Sorry if this post is in the wrong place 

Is it possible to give Calpol and metacam post opp for being spayed. She has been givern metacam injection by her vet but is she is hot allowed any more metacam to day but still seems to be in pain

Help please 

Regards dobo.


----------



## GermanShepardOwner (Aug 20, 2012)

You should not give any human medication to your dog without contacting your vet first, especially when already on medication. 

Even if you knew it was safe you would not know the dosage which is safe, as far as im aware calpol is a paracetamol and is not safe for dogs. Your dog should be fine on metacam, your vet will have made sure your dog is not in extreme pain and dosed it correct. 

If your worried about pain then contact your vet, but do not give any other drugs unless told to do so as you can cause contraindications.

Shes going to be in pain, shes been spayed, its normal, you cant get rid of all the pain unfortunately no matter how much medication you give. It may not be that shes in pain, it can be the anaesthetic side effects and drugs.


----------



## SixStar (Dec 8, 2009)

NO, you must NEVER give your dog paracetamol under ANY circumstances - but _especially_ if she is already on veterinary pain relief!

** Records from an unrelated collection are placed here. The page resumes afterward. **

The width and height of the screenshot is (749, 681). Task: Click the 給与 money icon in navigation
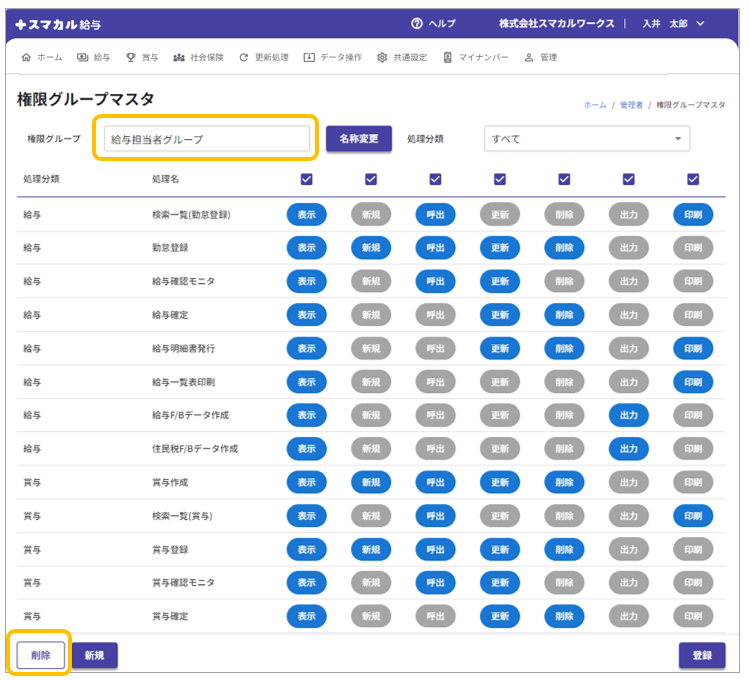[82, 58]
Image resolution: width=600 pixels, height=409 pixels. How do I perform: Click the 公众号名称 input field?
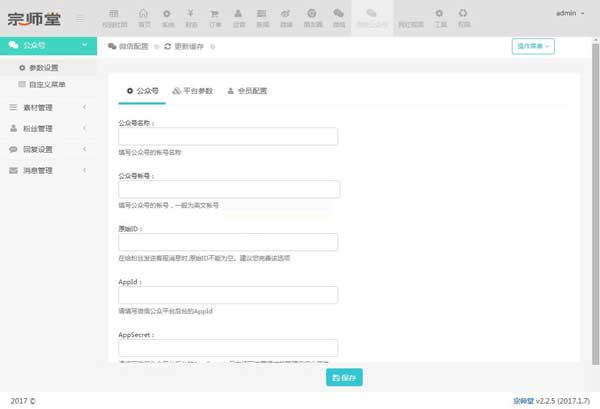click(228, 137)
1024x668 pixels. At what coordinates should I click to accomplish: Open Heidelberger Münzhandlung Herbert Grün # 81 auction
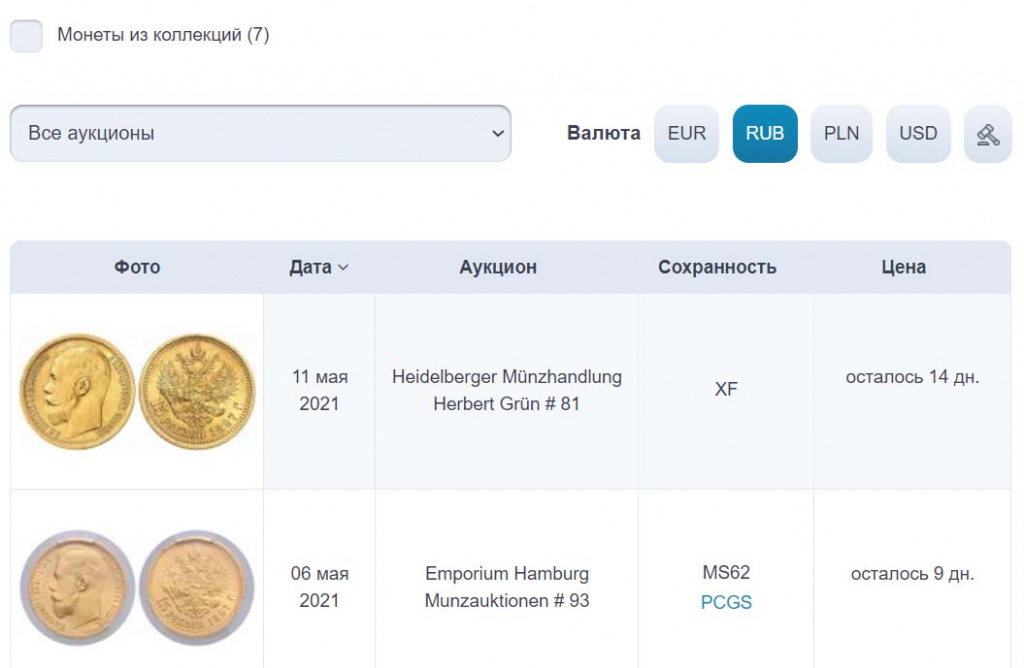pos(507,391)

Ring your vet if you are concerned.


----------



## dobo (Mar 13, 2013)

GermanShepardOwner said:


> You should not give any human medication to your dog without contacting your vet first, especially when already on medication.
> 
> Even if you knew it was safe you would not know the dosage which is safe, as far as im aware calpol is a paracetamol and is not safe for dogs. Your dog should be fine on metacam, your vet will have made sure your dog is not in extreme pain and dosed it correct.
> 
> ...


Thank you for your reply will call the Vet about the metacar + her pain

Regards dobo


----------



## dobo (Mar 13, 2013)

SixStar said:


> NO, you must NEVER give your dog paracetamol under ANY circumstances - but _especially_ if she is already on veterinary pain relief!
> 
> Ring your vet if you are concerned.


Thank you for your reply will call the vet about the metacar + her pain

Regards dobo


----------